Aim of the task: Your answer should be the lines below from the one with "1280x958 pixels." to the one with "You are a computer-use agent. The", both included, given again exactly and with nothing added.

##### Provided entries #####

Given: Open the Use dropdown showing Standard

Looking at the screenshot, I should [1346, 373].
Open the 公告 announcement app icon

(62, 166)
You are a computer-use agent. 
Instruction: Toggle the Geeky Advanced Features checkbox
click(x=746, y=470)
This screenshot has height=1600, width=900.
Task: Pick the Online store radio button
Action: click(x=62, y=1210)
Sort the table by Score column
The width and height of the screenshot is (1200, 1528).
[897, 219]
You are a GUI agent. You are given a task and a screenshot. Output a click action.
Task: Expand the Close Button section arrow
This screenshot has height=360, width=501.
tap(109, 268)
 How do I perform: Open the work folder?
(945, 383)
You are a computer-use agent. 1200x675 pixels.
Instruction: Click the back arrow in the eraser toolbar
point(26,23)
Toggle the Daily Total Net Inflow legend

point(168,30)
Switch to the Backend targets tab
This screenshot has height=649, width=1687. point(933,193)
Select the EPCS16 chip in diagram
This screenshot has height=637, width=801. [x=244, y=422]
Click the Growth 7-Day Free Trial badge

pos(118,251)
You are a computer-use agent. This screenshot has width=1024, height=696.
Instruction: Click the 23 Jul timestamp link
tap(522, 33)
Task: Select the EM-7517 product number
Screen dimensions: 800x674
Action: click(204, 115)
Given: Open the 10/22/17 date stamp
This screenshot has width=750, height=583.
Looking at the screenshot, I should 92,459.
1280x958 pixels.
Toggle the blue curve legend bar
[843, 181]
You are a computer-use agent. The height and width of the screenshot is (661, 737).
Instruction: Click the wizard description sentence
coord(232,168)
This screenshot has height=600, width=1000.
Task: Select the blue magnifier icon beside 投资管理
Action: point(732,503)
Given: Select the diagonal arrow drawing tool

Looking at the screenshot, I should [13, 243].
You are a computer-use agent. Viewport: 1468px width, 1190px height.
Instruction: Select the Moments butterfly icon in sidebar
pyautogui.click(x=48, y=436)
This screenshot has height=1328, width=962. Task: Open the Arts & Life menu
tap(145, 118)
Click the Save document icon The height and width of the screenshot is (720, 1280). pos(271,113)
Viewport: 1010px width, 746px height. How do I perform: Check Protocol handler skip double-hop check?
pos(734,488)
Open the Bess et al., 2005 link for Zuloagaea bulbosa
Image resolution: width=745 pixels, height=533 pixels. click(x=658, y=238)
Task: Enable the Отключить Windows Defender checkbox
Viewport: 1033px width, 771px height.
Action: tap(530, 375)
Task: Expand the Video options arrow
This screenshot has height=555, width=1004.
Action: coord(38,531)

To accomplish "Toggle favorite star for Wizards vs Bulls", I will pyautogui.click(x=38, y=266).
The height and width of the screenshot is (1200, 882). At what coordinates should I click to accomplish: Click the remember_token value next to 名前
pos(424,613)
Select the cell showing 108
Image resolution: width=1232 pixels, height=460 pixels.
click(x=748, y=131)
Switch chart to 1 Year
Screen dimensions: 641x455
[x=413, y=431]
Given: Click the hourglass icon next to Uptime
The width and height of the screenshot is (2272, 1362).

#####

Answer section:
1280x958 pixels.
Toggle the blue curve legend bar
[843, 181]
You are a computer-use agent. The height and width of the screenshot is (661, 737).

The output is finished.